Anyone who exercises regularly at a university gym knows the phenomenon: At the beginning of the year, a swarm of enterprising young fitness buffs flock to the fitness center only to drop like flies in a matter of weeks. So it wasn’t unexpected when I found myself having to strategically choose the times I spent at the gym these past couple of weeks. Thankfully, I seem to have found my niche; it turns out that college students don’t typically wake up at 7 in the morning.

I may have avoided the crowds, but the odd thing is that those crowds haven’t disappeared. Perhaps kids these days finally understand the value of good exercise. Maybe we’ve reached some sort of generational turning point. It’s only a few years until we reach an uber-fit utopia!

Or not.

I think this surge of gym rats at UT Dallas is really the result of something I’ve discussed before on this blog. We are witnessing a school on the rise. Over the past five years, the university’s student body has grown by more than 5,000 students—a whopping 34%! On top of that, the number of top-tier students has skyrocketed, with 88 National Merit Finalists beginning to study at UT Dallas this year alone. When you put it perspective, it makes sense that the gym feels a bit crowded.

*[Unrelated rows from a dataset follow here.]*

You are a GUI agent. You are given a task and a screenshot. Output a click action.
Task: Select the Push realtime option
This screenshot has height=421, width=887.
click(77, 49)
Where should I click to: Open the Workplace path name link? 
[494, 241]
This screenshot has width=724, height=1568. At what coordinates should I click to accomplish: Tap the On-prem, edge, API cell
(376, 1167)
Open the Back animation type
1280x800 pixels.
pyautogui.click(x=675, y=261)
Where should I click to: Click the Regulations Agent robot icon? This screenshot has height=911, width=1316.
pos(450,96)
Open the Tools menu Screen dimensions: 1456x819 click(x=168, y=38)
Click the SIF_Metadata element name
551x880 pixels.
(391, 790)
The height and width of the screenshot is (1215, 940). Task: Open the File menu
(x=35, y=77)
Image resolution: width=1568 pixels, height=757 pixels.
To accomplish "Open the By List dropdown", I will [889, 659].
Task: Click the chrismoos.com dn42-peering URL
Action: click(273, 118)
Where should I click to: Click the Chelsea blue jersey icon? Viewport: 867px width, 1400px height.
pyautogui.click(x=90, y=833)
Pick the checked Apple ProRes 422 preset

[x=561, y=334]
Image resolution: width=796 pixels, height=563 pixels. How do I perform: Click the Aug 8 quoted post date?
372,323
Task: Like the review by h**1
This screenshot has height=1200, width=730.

In some ways, this growth is inconvenient. Not only is the gym crowded, but busy faculty advisors are swamped with students, and the university has been scrambling in some instances to find room for the amount of classes it needs to host. Overall, these facts could give the impression that the school has bitten off more than it can chew.

I couldn’t disagree more with that sentiment. It would be easy for UT Dallas to kick up its feet and let the status quo maintain itself. As it stands, the university is a pretty great place to be. The hard-working professors, advisors, and employees of UT Dallas want more, though. They want this school to truly grow as a community and as an institute of higher learning.

Take, for instance, the Supplemental Instruction program. Started just one year ago, the program has already grown to provide study sessions and services to over a dozen historically difficult classes. I may be biased (I’m a Supplemental Instruction Leader myself), but I see SI as an emblem of what UT Dallas stands for. It stands for looking forward, for seeing what the future can be instead of what the present is. 

When I see the flock of new students on campus, when I see the oncoming swarm, I smile because I know that it means we’re doing something right.